La tarifa debe responder a criterios técnicos y económicos transparentes. Si el Estado decide otorgar incentivos por razones tecnológicas o estratégicas, estos deberían ser explícitos, medibles y vinculados a resultados. De lo contrario, una política de industrialización podría terminar trasladando el valor de la energía nacional hacia determinados consumidores privados.
Durante décadas discutimos cuánta energía producir, cuánto retirar de las binacionales y a qué precio venderla. La economía digital introduce una pregunta diferente.
Un megavatio puede exportarse como electricidad. Puede alimentar una industria. Puede transformar materias primas. Puede prestar servicios digitales o entrenar un modelo de inteligencia artificial.
La energía es la misma. Lo que cambia es el valor construido alrededor de ella.
Los grandes mercados digitales enfrentan crecientes dificultades para encontrar energía, territorio y conexiones. Paraguay todavía posee una ventaja singular, pero el crecimiento de su propia demanda demuestra que esa ventana no permanecerá abierta indefinidamente.
Podemos limitarnos a monetizar electricidad mientras exista disponibilidad. O podemos utilizarla para construir infraestructura, tecnología, conectividad y capacidad productiva.

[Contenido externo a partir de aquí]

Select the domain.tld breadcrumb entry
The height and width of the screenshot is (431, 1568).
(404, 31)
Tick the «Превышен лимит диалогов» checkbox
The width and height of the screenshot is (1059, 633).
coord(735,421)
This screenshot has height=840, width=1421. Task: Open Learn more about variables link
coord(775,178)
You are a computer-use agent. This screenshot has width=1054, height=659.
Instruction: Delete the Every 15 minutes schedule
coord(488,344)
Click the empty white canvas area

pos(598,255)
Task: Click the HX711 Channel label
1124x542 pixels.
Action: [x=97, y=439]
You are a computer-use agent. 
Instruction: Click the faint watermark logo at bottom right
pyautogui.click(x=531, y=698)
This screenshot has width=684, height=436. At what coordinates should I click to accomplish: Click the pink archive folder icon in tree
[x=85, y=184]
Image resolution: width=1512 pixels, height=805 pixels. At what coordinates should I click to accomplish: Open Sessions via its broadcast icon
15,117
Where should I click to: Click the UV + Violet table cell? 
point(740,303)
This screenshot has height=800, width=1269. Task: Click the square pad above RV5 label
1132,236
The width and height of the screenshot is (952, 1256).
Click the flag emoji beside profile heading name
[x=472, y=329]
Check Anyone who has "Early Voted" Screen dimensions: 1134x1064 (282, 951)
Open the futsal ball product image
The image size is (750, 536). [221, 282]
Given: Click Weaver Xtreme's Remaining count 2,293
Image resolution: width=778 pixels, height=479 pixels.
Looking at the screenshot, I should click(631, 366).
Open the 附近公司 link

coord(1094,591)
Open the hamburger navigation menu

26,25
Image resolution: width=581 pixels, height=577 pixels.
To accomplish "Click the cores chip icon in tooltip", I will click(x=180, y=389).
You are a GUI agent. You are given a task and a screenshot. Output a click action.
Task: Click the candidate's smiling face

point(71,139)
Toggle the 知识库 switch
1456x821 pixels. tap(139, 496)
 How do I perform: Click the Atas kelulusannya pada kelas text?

El Data Centre Atlas 2026 describe un mundo en el que los megavatios comienzan a determinar dónde puede crecer la inteligencia artificial. Paraguay posee parte de aquello que ese mundo busca.
La pregunta, entonces, no es cuántos centros de datos podemos atraer.
Es otra: ¿cómo evitar que dentro de veinte años descubramos que tuvimos la energía, tuvimos el territorio y tuvimos la oportunidad, pero el verdadero valor se produjo en otra parte?